**PROVIDED DATA:**
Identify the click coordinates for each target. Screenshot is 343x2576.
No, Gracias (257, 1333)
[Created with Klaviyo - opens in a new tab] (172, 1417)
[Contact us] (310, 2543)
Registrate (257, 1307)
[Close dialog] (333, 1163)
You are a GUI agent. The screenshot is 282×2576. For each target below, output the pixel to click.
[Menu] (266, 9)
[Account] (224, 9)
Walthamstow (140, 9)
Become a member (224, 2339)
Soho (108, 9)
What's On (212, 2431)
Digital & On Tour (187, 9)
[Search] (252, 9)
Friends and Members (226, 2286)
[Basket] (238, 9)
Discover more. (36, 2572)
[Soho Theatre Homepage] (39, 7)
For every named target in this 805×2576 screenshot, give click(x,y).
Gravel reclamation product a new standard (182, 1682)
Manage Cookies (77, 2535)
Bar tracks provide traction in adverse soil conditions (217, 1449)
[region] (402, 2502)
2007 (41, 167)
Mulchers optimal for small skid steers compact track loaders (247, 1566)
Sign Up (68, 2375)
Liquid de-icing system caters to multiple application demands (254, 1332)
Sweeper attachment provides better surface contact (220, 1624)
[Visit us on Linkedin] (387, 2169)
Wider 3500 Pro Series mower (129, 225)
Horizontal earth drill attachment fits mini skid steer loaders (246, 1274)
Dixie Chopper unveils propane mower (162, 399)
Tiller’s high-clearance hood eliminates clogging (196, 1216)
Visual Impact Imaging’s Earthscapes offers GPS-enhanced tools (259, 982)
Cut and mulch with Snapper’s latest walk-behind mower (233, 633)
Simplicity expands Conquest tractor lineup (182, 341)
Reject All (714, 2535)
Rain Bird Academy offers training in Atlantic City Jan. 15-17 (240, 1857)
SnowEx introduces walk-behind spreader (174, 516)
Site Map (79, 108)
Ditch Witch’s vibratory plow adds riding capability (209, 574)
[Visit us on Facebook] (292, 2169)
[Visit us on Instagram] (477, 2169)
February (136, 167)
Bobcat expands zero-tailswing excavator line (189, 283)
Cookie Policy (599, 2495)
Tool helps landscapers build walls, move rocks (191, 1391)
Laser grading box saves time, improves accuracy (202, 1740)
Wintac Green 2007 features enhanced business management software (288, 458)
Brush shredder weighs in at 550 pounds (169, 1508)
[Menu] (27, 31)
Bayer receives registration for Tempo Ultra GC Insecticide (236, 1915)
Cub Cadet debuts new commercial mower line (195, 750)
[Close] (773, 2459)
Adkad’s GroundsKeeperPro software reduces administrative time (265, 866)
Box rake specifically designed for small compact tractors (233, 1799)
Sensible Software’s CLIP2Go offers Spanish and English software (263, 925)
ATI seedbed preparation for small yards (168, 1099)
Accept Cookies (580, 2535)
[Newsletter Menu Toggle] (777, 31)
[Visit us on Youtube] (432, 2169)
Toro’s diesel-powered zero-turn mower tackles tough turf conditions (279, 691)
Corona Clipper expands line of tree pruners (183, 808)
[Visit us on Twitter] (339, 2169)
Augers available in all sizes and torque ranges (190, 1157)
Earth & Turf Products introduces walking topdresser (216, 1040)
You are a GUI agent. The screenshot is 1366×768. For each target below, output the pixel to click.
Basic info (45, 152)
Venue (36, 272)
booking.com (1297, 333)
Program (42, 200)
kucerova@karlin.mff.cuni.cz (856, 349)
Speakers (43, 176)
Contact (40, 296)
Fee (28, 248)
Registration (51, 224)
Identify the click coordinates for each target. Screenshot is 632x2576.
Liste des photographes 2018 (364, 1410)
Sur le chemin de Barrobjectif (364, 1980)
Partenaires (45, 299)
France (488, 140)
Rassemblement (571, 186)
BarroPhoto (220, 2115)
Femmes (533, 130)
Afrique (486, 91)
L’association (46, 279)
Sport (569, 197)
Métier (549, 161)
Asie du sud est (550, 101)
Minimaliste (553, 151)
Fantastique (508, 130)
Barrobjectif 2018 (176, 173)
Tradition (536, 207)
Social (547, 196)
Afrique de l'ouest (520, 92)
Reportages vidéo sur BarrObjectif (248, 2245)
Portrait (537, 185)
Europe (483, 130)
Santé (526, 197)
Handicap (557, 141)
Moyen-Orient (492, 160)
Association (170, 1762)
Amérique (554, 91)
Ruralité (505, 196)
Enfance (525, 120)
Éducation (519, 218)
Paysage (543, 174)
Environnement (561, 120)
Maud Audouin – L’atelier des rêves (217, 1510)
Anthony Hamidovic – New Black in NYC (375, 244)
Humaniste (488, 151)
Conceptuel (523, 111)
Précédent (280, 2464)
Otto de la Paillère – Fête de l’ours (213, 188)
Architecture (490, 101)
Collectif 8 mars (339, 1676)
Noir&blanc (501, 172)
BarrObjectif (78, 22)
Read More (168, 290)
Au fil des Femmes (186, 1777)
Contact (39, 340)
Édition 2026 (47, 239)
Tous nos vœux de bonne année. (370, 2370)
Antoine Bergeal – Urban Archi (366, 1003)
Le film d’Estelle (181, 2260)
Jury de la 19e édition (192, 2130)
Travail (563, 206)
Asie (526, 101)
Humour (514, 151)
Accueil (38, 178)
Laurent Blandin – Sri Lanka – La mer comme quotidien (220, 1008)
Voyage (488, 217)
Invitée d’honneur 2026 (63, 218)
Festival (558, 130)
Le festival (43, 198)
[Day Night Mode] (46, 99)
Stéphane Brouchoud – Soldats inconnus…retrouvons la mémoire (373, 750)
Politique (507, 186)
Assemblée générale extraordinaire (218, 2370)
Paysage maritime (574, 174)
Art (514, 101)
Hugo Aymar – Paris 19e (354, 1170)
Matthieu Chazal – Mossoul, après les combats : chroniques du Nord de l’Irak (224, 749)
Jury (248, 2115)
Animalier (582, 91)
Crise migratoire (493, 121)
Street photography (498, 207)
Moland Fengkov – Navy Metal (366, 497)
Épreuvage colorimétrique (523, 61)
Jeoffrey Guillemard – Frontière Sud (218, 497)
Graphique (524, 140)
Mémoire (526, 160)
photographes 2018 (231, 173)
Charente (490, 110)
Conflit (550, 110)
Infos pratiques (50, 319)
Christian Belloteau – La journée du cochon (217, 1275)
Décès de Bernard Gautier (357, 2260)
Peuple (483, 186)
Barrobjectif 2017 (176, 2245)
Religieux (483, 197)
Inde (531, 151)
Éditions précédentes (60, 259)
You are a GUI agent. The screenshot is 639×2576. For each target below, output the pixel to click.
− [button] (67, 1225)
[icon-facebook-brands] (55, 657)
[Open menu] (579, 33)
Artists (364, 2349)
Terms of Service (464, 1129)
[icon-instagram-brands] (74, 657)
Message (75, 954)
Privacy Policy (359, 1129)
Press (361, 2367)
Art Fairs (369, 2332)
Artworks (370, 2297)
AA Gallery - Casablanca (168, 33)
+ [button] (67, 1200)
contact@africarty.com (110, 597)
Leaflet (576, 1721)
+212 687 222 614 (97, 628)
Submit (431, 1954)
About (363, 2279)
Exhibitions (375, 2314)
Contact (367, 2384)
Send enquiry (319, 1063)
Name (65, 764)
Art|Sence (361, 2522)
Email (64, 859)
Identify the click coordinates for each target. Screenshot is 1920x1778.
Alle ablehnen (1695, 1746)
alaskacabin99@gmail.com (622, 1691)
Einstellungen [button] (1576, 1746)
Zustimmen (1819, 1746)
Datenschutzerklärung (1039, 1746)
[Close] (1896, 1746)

**REQUIRED ACTION:**
Retype, exactly and in full, the lines above from the one containing "Jury de la 19e édition (192, 2130)" through the one containing "Art (514, 101)".

**OUTPUT FOR THIS EXERCISE:**
Jury de la 19e édition (192, 2130)
Travail (563, 206)
Asie (526, 101)
Humour (514, 151)
Accueil (38, 178)
Laurent Blandin – Sri Lanka – La mer comme quotidien (220, 1008)
Voyage (488, 217)
Invitée d’honneur 2026 (63, 218)
Festival (558, 130)
Le festival (43, 198)
[Day Night Mode] (46, 99)
Stéphane Brouchoud – Soldats inconnus…retrouvons la mémoire (373, 750)
Politique (507, 186)
Assemblée générale extraordinaire (218, 2370)
Paysage maritime (574, 174)
Art (514, 101)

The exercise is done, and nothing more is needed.